Kejahatan ini bukan hanya merugikan ekosistem, tetapi juga terkait dengan pendanaan sindikat kriminal.

Operasi Lionfish-Mayag: Bukti Nyata Kerja Sama

Sorotan utama konferensi adalah keberhasilan Operation Lionfish-Mayag. Operasi yang dilakukan sepanjang 2025 ini dianggap sebagai salah satu operasi narkoba terbesar di Asia.

Dilansir dari INTERPOL (19/9/2025), hasil operasi meliputi:

  • Penangkapan lebih dari 600 tersangka.
  • Penyitaan narkoba dalam jumlah masif.
  • Pemblokiran jaringan keuangan kriminal yang menggunakan cryptocurrency.

Operasi ini dipuji sebagai bukti nyata pentingnya kerja sama lintas negara di bawah koordinasi INTERPOL.

Konferensi INTERPOL Asia 2025 dihadiri oleh perwakilan dari 49 negara. Menurut laporan Channel News Asia (20/9/2025), negara-negara peserta termasuk:

  • ASEAN: Singapura, Malaysia, Thailand, Filipina, Vietnam.
  • Asia Timur: Jepang, Korea Selatan, Tiongkok.
  • Asia Selatan: India, Pakistan, Bangladesh.
  • Mitra global dari Australia, Kanada, hingga beberapa negara Eropa.

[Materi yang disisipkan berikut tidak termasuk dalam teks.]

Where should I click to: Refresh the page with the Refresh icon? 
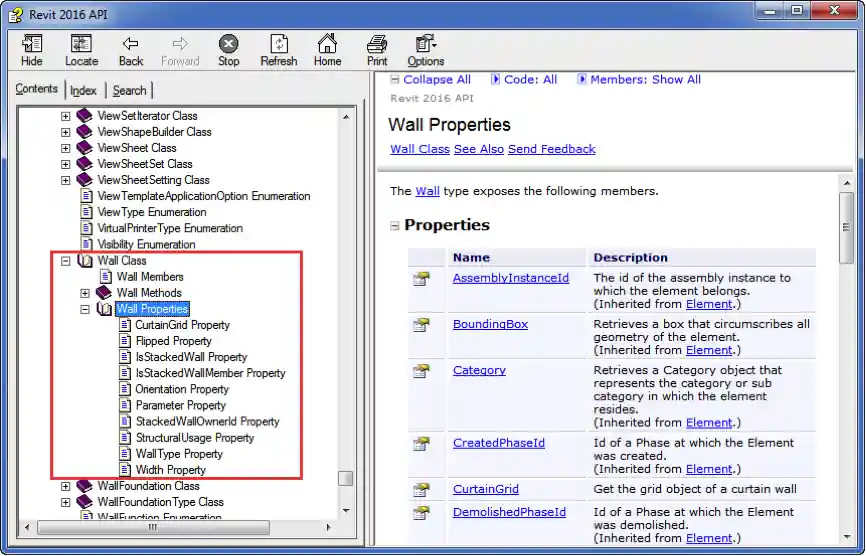pos(278,45)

Namun, dalam rilis resmi INTERPOL tidak disebutkan secara eksplisit apakah Indonesia ikut serta sebagai delegasi resmi. Media lokal juga belum melaporkan kehadiran Polri dalam konferensi ini.

Sebagai tuan rumah, Singapura menegaskan pentingnya solidaritas regional.

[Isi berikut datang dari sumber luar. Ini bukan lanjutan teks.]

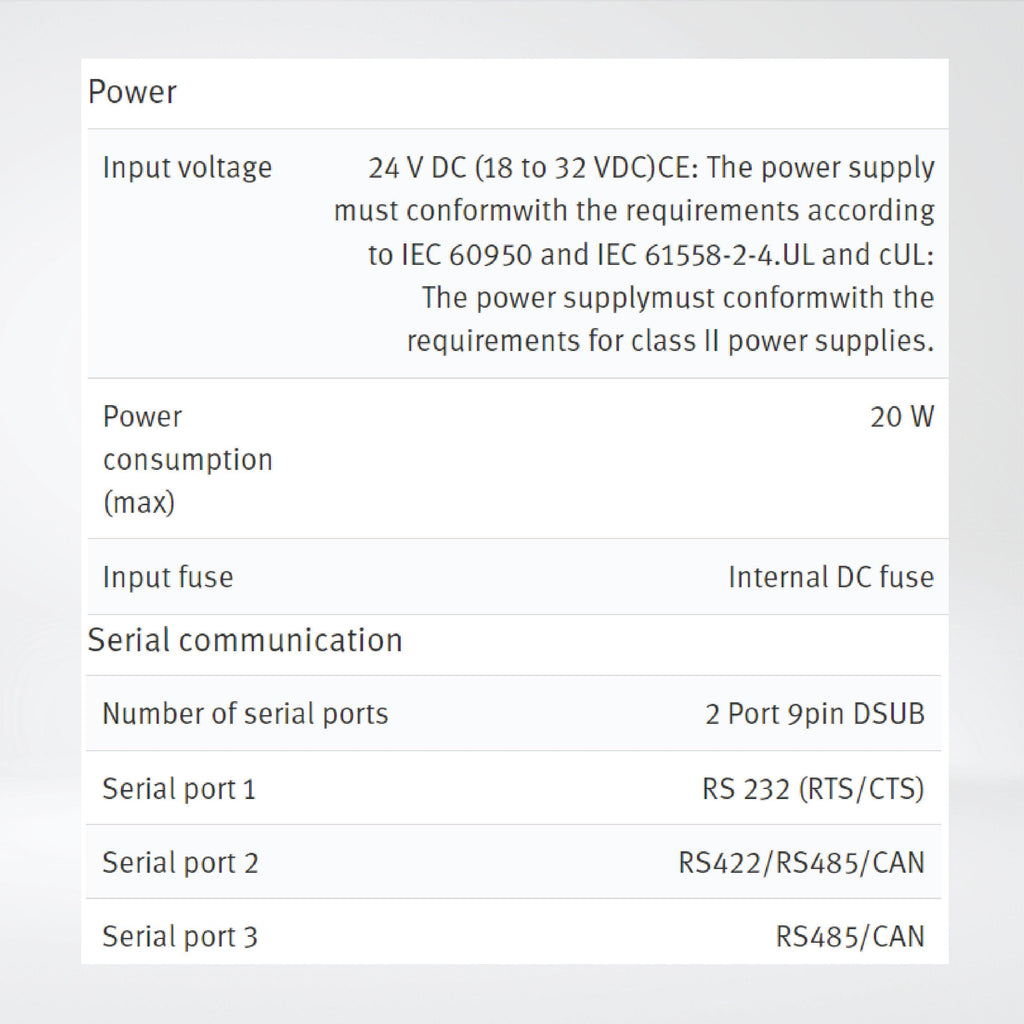Select the Serial port 3 label
This screenshot has height=1024, width=1024.
180,936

Komisaris Polisi Hoong Wee Teck mengatakan:

“Singapura bangga menjadi tuan rumah konferensi ini. Kami percaya hanya dengan kolaborasi erat, kita bisa menghadapi ancaman bersama. INTERPOL adalah platform yang menyatukan kita semua,” (dilansir dari rilis resmi SPF/INTERPOL, 19/9/2025).

Konferensi ini melahirkan beberapa kesepakatan strategis, antara lain:

  1. Pertukaran data real-time antarnegara anggota INTERPOL.
  2. Operasi gabungan lanjutan dalam pemberantasan narkoba dan perdagangan manusia.
  3. Pelatihan forensik digital untuk meningkatkan kapasitas aparat kepolisian.
  4. Kampanye publik guna meningkatkan kesadaran masyarakat terhadap ancaman online.l

Selain kepolisian, konferensi juga dihadiri oleh perwakilan organisasi internasional.

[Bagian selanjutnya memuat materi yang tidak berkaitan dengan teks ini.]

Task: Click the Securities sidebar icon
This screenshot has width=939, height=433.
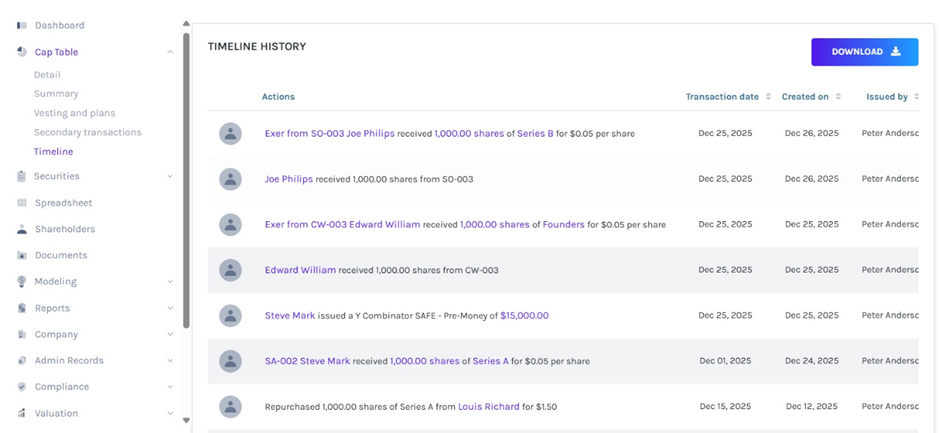Action: point(22,177)
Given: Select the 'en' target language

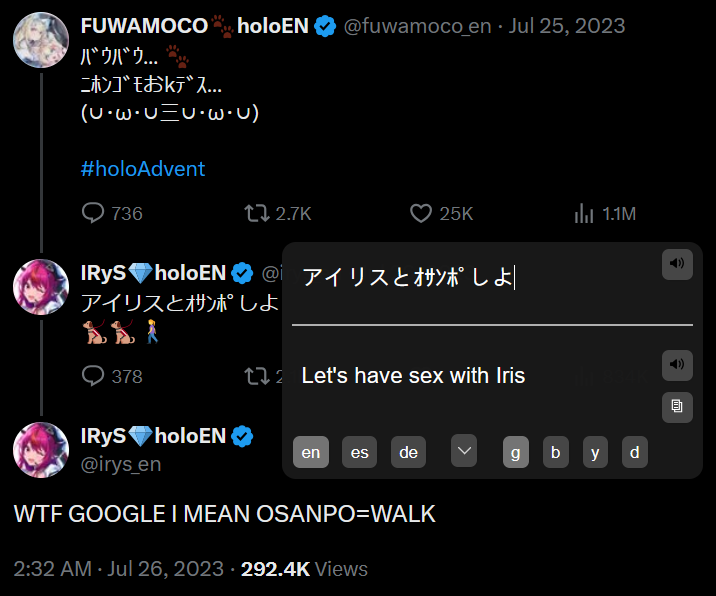Looking at the screenshot, I should [311, 452].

Menurut laporan UNODC (United Nations Office on Drugs and Crime) yang dikutip INTERPOL, kerja sama lintas sektor sangat penting dalam memerangi kejahatan terorganisir. Kehadiran lembaga non-pemerintah di bidang perlindungan anak dan lingkungan memperkuat pendekatan multidimensi terhadap ancaman kriminal.

Bagi Asia Tenggara, konferensi ini punya arti penting:

  • Perang melawan narkoba: wilayah Golden Triangle (Laos, Myanmar, Thailand) masih menjadi pusat produksi methamphetamine.
  • Ancaman scam online: banyak warga Asia Tenggara direkrut menjadi pekerja paksa dalam industri penipuan.
  • Kejahatan lingkungan: perdagangan satwa liar dari Indonesia, Malaysia, dan Filipina sering masuk radar INTERPOL.

Indonesia sendiri, meski tidak disebut eksplisit sebagai peserta, tetap menjadi bagian penting dalam konteks regional. Apalagi, Polri adalah anggota aktif dalam jaringan INTERPOL National Central Bureau (NCB) di Jakarta.

Konferensi INTERPOL Asia 2025 di Singapura menegaskan bahwa kejahatan lintas negara adalah ancaman nyata yang tidak bisa ditangani sendirian.

Seperti disampaikan Sekjen INTERPOL, Jürgen Stock:

“Tidak ada negara yang bisa menghadapi kejahatan transnasional sendirian. Hanya dengan solidaritas dan kolaborasi kita bisa melindungi generasi mendatang.” (INTERPOL, 19/9/2025).

Dengan hadirnya 49 negara dan berbagai organisasi internasional, forum ini menjadi bukti bahwa kerja sama global adalah kunci untuk melawan kejahatan siber, perdagangan manusia, narkoba sintetis, dan perdagangan satwa liar di Asia Pasifik.